Selected passage START

Showing posts with label Shop 4 Kids. Show all posts
Showing posts with label Shop 4 Kids. Show all posts

Sunday, October 18, 2009

Things I learnt in the first three weeks

I had meant to do a summary post each week of my magazine.  Obviously, that hasn't happened.  I'd love to promise it won't happen again, but as the mother of a small child, a PhD student returning from leave, and a hopeless procrastinator - that's a promise that's made to be broken.

(Of these three, it's really the last one that's the issue.  But I like to try and justify it somehow.)

So while I can't promise this with any great scheduled regularity, I will try.  For my first two magazines I have learnt:

  • There's a lot more to tractors than I had thought.
  • There's about as much depth of journalistic investigative writing in a shopping magazine for kids as I had thought.
  • Even I, who broke my intention to have a "frugal baby" within about 2 seconds of falling pregnant, have my limits from the "aww that's cute" to the "holy mother of batman that is ridiculous" and those limits are way way before the $1600 family death trap - I mean family bucket bike.
  • Going to the Murrambateman field day and recognising the difference between the Massey Fergusons and the John Deeres makes me feel like I fit in.
  • The number one difference between Massey Fergusons and John Deeres that I know is one type is red and the other green.  I said I felt like I fit in, not that I actually did.
  • And finally -  babies and baby tractors?  A winning combination.

Selected passage END
Provided information START

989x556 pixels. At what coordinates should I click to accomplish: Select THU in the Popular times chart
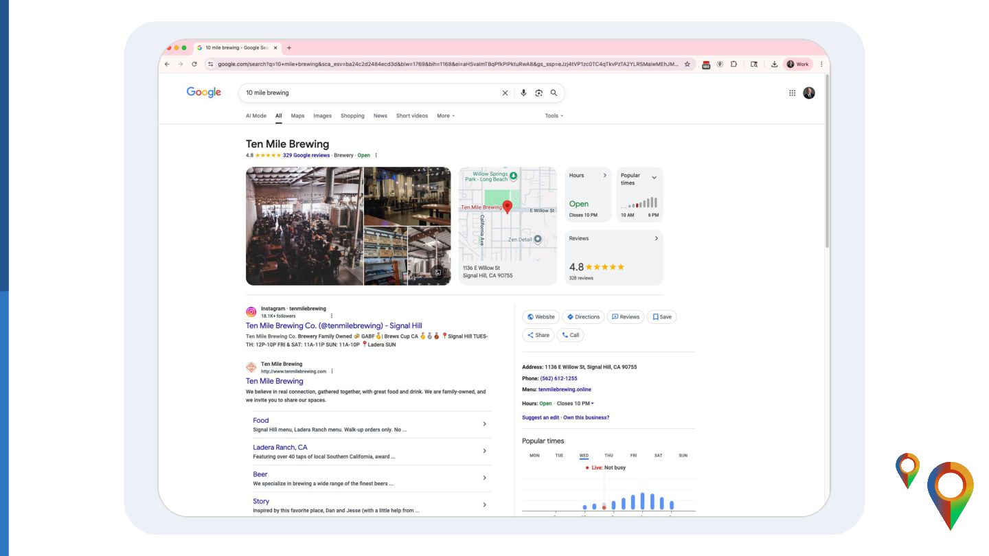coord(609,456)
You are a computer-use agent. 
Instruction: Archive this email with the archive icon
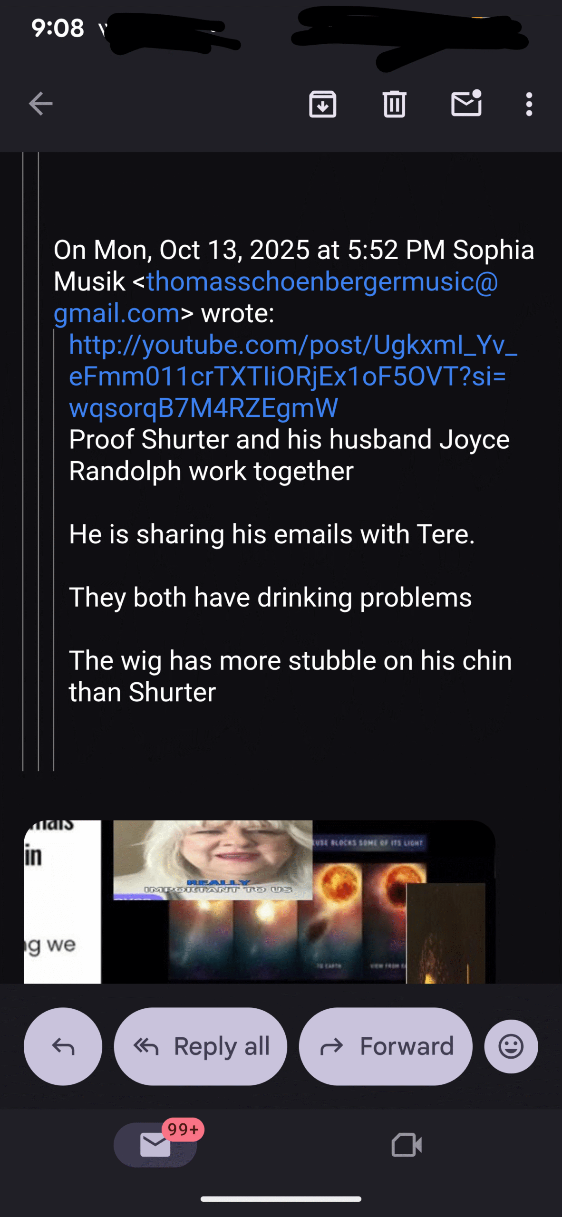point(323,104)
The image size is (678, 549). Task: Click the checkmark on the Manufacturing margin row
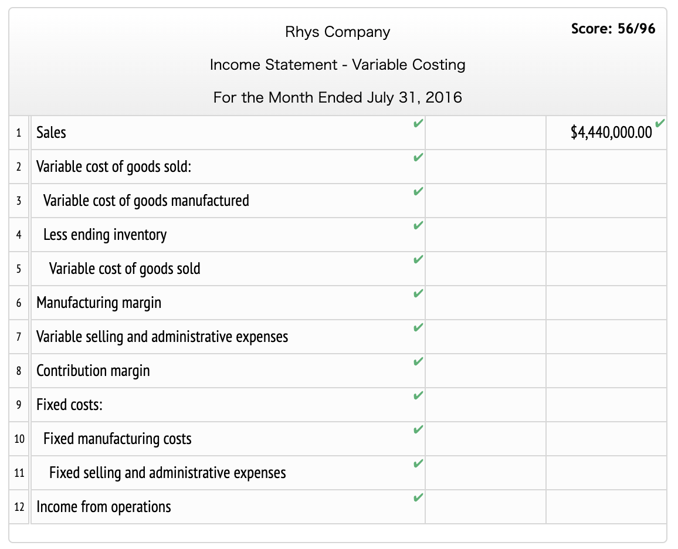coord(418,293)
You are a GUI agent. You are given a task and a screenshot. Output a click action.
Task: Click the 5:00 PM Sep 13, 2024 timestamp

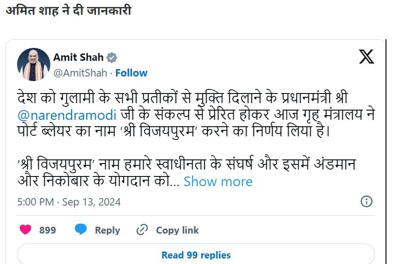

Provided information END
Provided information START

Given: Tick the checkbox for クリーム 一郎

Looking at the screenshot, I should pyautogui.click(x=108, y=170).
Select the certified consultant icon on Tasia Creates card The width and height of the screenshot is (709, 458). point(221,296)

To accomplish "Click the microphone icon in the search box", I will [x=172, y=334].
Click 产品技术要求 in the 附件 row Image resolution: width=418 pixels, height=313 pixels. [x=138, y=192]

Provided information END
Provided information START

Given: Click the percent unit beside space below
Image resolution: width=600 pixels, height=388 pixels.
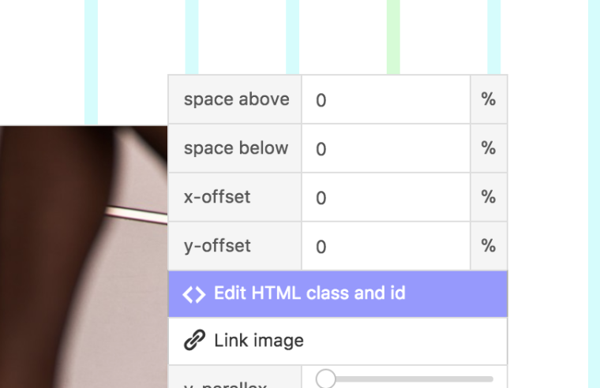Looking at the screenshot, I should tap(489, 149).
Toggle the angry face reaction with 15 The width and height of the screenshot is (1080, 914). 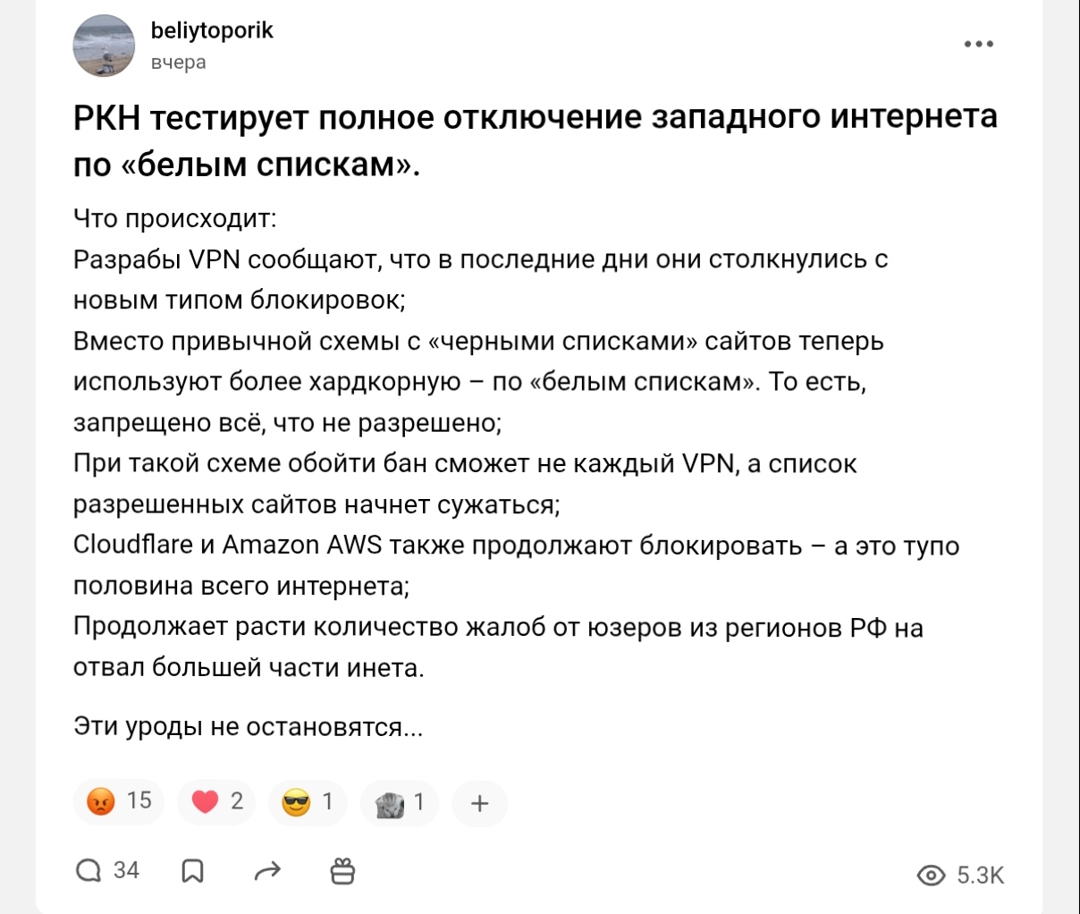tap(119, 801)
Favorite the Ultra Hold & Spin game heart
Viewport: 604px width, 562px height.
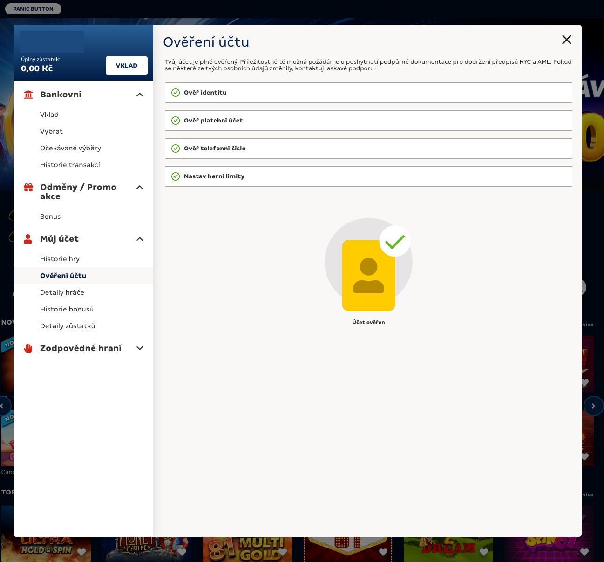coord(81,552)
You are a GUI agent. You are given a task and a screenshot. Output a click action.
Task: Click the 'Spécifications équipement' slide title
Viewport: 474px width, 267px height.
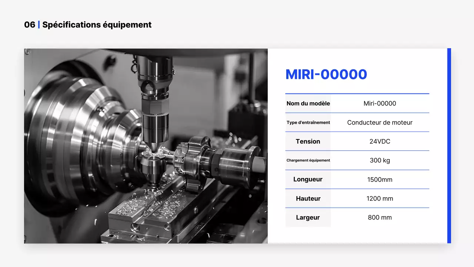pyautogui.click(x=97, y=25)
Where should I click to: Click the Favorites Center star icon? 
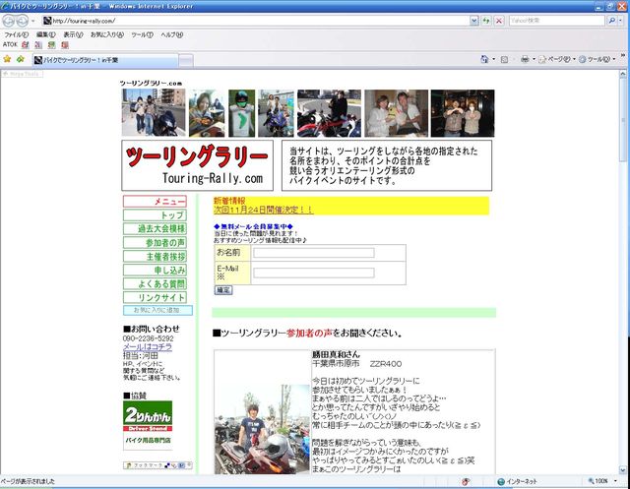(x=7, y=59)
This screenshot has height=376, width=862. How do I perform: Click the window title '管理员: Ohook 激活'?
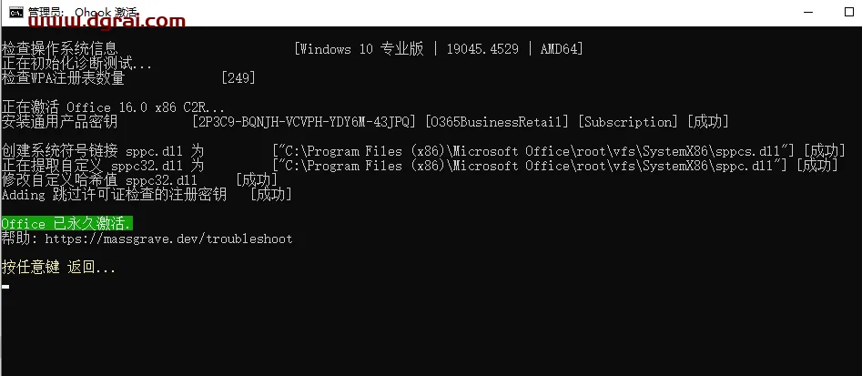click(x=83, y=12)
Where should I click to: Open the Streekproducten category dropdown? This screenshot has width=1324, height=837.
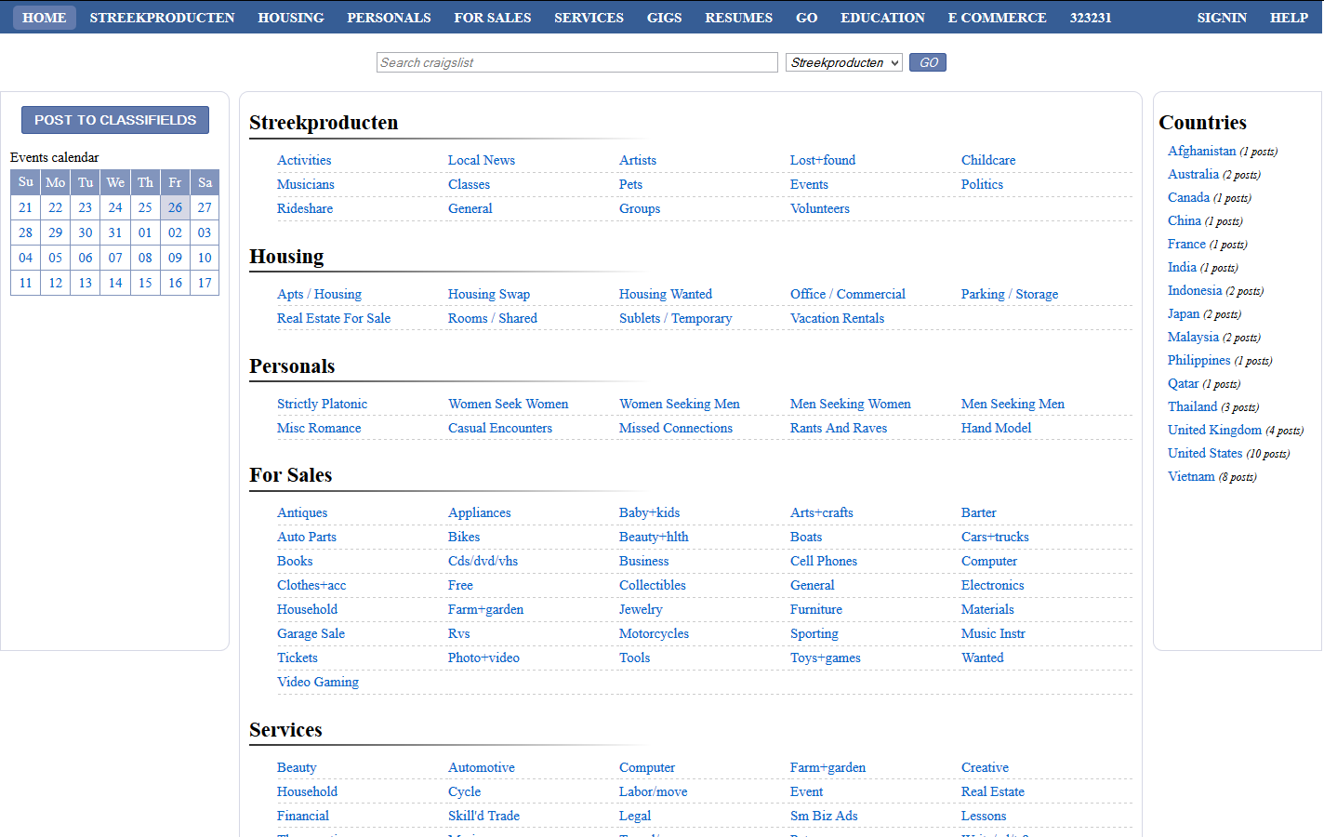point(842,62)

Provided information END

Task to carry out: Reproduce word for word the portion of the blog post that opens with the words containing "Sunday, October 18, 2009" and closes with "justify it somehow.)". The items have no connection to the blog post.

Answer:
Sunday, October 18, 2009

Things I learnt in the first three weeks

I had meant to do a summary post each week of my magazine.  Obviously, that hasn't happened.  I'd love to promise it won't happen again, but as the mother of a small child, a PhD student returning from leave, and a hopeless procrastinator - that's a promise that's made to be broken.

(Of these three, it's really the last one that's the issue.  But I like to try and justify it somehow.)